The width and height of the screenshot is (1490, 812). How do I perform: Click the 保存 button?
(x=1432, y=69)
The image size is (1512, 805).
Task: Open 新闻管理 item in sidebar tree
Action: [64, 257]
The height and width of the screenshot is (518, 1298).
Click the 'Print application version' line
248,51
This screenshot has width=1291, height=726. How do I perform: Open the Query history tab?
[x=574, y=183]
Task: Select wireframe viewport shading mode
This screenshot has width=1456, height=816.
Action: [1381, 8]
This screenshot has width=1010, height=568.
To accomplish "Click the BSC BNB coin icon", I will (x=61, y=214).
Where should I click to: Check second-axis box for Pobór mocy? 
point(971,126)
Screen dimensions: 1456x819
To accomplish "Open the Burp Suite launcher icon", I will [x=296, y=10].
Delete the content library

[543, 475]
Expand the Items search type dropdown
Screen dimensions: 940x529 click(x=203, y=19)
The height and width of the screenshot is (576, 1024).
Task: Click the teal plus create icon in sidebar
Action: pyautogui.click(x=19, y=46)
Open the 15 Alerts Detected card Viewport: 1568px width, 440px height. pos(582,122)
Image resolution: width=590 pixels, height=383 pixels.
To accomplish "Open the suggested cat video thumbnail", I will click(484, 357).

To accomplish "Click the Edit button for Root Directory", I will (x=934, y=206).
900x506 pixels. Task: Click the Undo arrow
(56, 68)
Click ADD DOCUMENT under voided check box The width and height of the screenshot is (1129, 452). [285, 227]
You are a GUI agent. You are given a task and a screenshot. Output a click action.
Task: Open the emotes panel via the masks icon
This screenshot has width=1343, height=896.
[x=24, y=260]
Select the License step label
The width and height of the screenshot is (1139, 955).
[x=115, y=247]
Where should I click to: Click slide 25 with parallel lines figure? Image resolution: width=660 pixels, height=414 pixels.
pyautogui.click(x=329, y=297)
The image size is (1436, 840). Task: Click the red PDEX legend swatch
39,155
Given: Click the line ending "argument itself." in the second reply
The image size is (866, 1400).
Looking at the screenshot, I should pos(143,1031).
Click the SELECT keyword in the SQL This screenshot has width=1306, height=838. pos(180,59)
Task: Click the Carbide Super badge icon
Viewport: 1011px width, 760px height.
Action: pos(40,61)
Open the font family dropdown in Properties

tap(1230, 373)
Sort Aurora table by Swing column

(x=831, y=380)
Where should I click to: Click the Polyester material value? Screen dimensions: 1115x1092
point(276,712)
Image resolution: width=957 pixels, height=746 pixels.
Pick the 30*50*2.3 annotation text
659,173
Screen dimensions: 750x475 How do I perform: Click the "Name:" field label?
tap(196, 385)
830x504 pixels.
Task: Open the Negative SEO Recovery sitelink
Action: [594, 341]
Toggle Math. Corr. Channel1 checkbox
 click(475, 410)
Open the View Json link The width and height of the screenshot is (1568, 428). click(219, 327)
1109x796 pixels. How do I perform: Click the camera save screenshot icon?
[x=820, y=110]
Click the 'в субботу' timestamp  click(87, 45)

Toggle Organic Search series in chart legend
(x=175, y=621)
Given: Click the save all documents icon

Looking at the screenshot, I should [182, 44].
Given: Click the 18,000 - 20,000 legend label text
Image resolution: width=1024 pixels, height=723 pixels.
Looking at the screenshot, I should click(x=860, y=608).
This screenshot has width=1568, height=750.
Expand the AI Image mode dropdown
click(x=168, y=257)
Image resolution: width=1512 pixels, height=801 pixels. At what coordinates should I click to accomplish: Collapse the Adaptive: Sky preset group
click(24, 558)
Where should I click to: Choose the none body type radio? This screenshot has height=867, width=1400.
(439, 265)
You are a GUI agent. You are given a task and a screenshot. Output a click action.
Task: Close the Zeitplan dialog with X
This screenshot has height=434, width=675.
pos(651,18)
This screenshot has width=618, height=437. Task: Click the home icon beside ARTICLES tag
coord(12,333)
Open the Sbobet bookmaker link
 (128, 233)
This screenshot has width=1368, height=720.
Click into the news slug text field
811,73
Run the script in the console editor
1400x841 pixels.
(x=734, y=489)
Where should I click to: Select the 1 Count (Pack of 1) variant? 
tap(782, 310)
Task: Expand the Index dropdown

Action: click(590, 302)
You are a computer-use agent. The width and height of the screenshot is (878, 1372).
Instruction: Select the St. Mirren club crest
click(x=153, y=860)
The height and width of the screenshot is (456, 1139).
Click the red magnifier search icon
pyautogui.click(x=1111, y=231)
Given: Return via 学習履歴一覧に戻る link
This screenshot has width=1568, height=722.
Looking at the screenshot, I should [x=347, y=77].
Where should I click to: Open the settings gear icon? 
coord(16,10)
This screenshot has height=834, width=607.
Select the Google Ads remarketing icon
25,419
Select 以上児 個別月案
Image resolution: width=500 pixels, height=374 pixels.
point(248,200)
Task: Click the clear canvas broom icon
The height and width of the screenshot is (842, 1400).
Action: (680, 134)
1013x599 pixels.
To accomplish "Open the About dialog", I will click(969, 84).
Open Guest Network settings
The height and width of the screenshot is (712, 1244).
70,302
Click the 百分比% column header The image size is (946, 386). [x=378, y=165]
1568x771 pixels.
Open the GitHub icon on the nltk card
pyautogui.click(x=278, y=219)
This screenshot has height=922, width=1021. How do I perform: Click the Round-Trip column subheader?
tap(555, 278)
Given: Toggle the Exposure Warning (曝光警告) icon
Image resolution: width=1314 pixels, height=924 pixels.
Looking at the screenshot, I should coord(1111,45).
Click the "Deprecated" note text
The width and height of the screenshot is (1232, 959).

» TASK GOAL:
Reproduce word for word the rows starting with the line that contains "Screen dimensions: 750x475" and going on through the line that contains "coord(16,10)", including both of those lines.

» TASK RESULT:
Screen dimensions: 750x475 How do I perform: Click the "Name:" field label?
tap(196, 385)
830x504 pixels.
Task: Open the Negative SEO Recovery sitelink
Action: [594, 341]
Toggle Math. Corr. Channel1 checkbox
 click(475, 410)
Open the View Json link The width and height of the screenshot is (1568, 428). click(219, 327)
1109x796 pixels. How do I perform: Click the camera save screenshot icon?
[x=820, y=110]
Click the 'в субботу' timestamp  click(87, 45)

Toggle Organic Search series in chart legend
(x=175, y=621)
Given: Click the save all documents icon

Looking at the screenshot, I should [182, 44].
Given: Click the 18,000 - 20,000 legend label text
Image resolution: width=1024 pixels, height=723 pixels.
Looking at the screenshot, I should click(x=860, y=608).
This screenshot has width=1568, height=750.
Expand the AI Image mode dropdown
click(x=168, y=257)
Image resolution: width=1512 pixels, height=801 pixels. At what coordinates should I click to accomplish: Collapse the Adaptive: Sky preset group
click(24, 558)
Where should I click to: Choose the none body type radio? This screenshot has height=867, width=1400.
(439, 265)
You are a GUI agent. You are given a task and a screenshot. Output a click action.
Task: Close the Zeitplan dialog with X
This screenshot has height=434, width=675.
pos(651,18)
This screenshot has width=618, height=437. Task: Click the home icon beside ARTICLES tag
coord(12,333)
Open the Sbobet bookmaker link
 (128, 233)
This screenshot has width=1368, height=720.
Click into the news slug text field
811,73
Run the script in the console editor
1400x841 pixels.
(x=734, y=489)
Where should I click to: Select the 1 Count (Pack of 1) variant? 
tap(782, 310)
Task: Expand the Index dropdown

Action: click(590, 302)
You are a computer-use agent. The width and height of the screenshot is (878, 1372).
Instruction: Select the St. Mirren club crest
click(x=153, y=860)
The height and width of the screenshot is (456, 1139).
Click the red magnifier search icon
pyautogui.click(x=1111, y=231)
Given: Return via 学習履歴一覧に戻る link
This screenshot has width=1568, height=722.
Looking at the screenshot, I should [x=347, y=77].
Where should I click to: Open the settings gear icon? 
coord(16,10)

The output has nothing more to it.